TOP Q (6): Why Should Pleasure And Pain Matter Morally?

I have already begun to explain my own view of the nature and limits of the ethical value of pleasure and pain (and I’d pleased if you considered my views there and, admittedly, a bit pained if you do not bother to!)  But I would like to throw this out as today’s open philosophical question:  Are pleasures intrinsically good?  What about harmful pleasures?  are pains intrinsically bad?  What about helpful pains?  For my utilitarian readers, why do you think pleasure and pain can trump all other goods?  How do you answer the problem that if the only wrong is causing pain, then there’s no real wrong in murdering someone in their sleep (they’ll never know and experience no pain)?  Is my account of pleasure and pains as instrumental goods, rather than intrinsic ones, persuasive?  Why or why not?

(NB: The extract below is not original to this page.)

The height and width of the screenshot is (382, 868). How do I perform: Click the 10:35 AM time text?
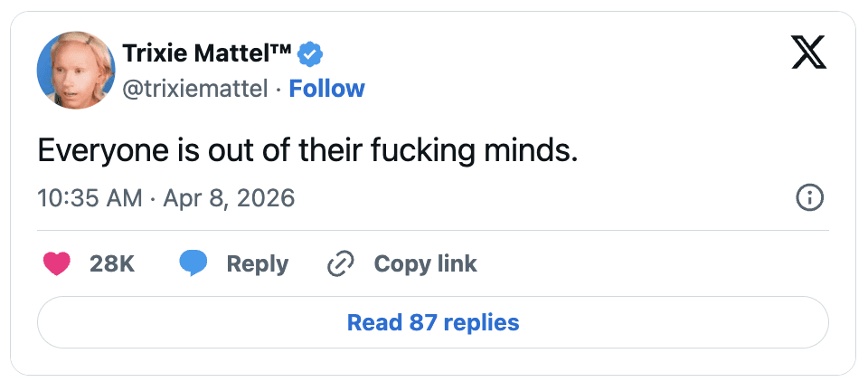coord(90,197)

And also, there are a couple of topics which I think got short shrift by way of comments in large part due to the website being down, beyond our control, for a full 24 hours between Monday and Tuesday of this week.  If you find them interesting, consider giving these questions a shot too:

3rd TOP Q: Can Virtues Conflict Or Must Every Truly Virtuous Action Be Approvable According To Every Other Virtue As Well?

TOP Q 4: What Obligations Is Someone Prominent Under When She Is Perceived To Speak For A Group?

And of course, the first two TOP Qs are also still interesting even several days later:

1st TOP Q: “How, If At All, Can People’s Claims To Simply Intuit That There Is A God Be Rationally Refuted Or Supported?”

2nd Top Q: “Is It Unfair To Call All Religions ‘Scams’?”

Your Thoughts?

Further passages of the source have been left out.